The Cuisine Prediction System is the user's interface to the predictive model and K-Nearest Neighbor search. The system will load the data and it will take about 1-2 minutes. Then the user has two initial options, to either proceed to the system or exit. If the user inputs any other option then the system will tell the user it was invalid input and then it will allow the user to input the options again until they enter a valid input. When the user selects the to proceed, the system will prompt the user to enter an ingredient and press enter to add it to their list of ingredients of their recipe. Each ingredient must be entered on a new line. Multiple ingredeints should not be added at once. When the user is done with entering ingredients they must enter in the number 5. This will then predict their cuisine based on the predicitive model, and then perform K-Nearest Neighbor search. It will then spit out the prediction and the two nearest cuisine IDs.

How to run:

Please note - the project2 project folder is contained in another directory called project2_silv6928. This was done for submission purposes.
First make sure all of the requirements, in the requirements.txt file, (see below) are satisfied. This can be done through a virtual environment.
Next make sure the the project2 project folder is saved to your home directory (~/).
Utilize the following command in the Linux Command Terminal.

python3 ./project2/main.py

This will run the program utilizing python3 that you have loaded in your virtual environment (make sure virtual env is activated).

The user interface will then begin, data will be loaded. Then you will be prompted to proceed. 1 - to proceed, 0 - to exit. Enter 1. Then you can enter ingredients one by one. For example, I type in salt, then I click ENTER. Then I type in milk, then I click ENTER. When you are done entering ingredients enter the number 5 into the interface. This will then run the prediction and K-Nearest Neighbor. The K-Nearest Neighbor takes about a minute to run. When this is performed it will take you back to the start and you can run it again.

Test Case:

Italian cheese
Italian bread
Italian seasoned breadcrumbs
Italian turkey sausage
Italian parsley leaves

This will return ['italian'] and two recipe IDs. I used this a lot for testing.

Assumptions:

No need to re-run Phase 1 in Phase 2 since the Phase 1 was already turned in and Phase 2 has different requirements

A recipe was a "document", and each ingredient is a feautre.
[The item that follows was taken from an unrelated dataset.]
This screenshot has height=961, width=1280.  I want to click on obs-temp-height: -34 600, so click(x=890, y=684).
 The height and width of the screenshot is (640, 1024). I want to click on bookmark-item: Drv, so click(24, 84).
The yummly.json data was downloaded locally.

Requirements:
Please see the requirements.txt file in the project folder in order to know what packages are needed to run this package
You can utilize a virtual environment to download certain packaging requirements and run the program while the virtual environment is activated.
Please make sure you have internet connection.

Works Cited:

The sentdex videos from Unit 8 was a huge help on how to create/generate feature sets based on "documents". The videos can be found on sentdex's youtube channel.

https://www.youtube.com/channel/UCfzlCWGWYyIQ0aLC5w48gBQ

Yummly.com Data set by Jovanovik, Bogojeska, Trajanov, Kocarev

##################################################################
############## PHASE 1 README BELOW ##############################

Project 2 Phase 1
CS 5970
by: Tony Silva
email: [email protected]

Project2:

For Project 2 Phase 1 clustering was performed against the Nature.com dataset provided in the class. The nature data came in a format that had ingredients of food and the number of shared compounds between them. The data was transformed into a distance matrix and fed into a K-Means Clustering algorithm. In order to visual the data better, the distance matrix had dimensionality reduction performed against it to generate two Princple Components that were plotted on a 2D graph. The graph then colored each data point to its assigned cluster. The canoncial labels were added in a legend in the graph. The labels were generated by taking two random ingredients from each cluster and concatenating them into a string.

A picture has been saved of the clustering graph that is generated from running this program.

Clustering Approach

The clustering approach that was used for this project was the K-Means Clustering approach. In this approach the number of clusters are specified by the user of the algorithm. This made creating the clusters in an easy process. This project can also be reproducible and replicated for different cluster numbers. On top of that the K-Means cluster algorithm equates centroids from the cluster contents. These centroids can also have analysis performed on them as to where they lie. Overrall, the K-Means approach was a solid one. In order to get the data into a usable format a distance matrix was generated. The distance measure had each ingredient's similarity measure against every other ingredients's similarity measure. The similarity measure that was used for the distance matrix was the number of shared compunds between two ingredients. However, since in K-Means clustering attempts to minimize distance, I transformed the distance measurement by performing = 1/(# of shared compounds + 1). This generated a distance measure that could then be minimized by the K-Means algorithm.

Instructions:

Please make sure that the cluster_set.csv file is located in the location you are running the program. So if you are running the command from the ~ folder then please make sure the cluster_set.csv is located there.

The program will take about 30 seconds - 2 minutes to run.

Please note - the project2 project folder is contained in another directory called project2_silv6928. This was done for submission purposes.
First make sure all of the requirements, in the requirements.txt file, (see above) are satisfied. This can be done through a virtual environment.
Next make sure the the project1 project folder is saved to your home directory (~/).

Utilize the following command in the Linux Command Terminal.

python3 ./project2/main.py

This will run the program utilizing python3 that you have loaded in your virtual environment (make sure virtual env is activated).

Language: Python 3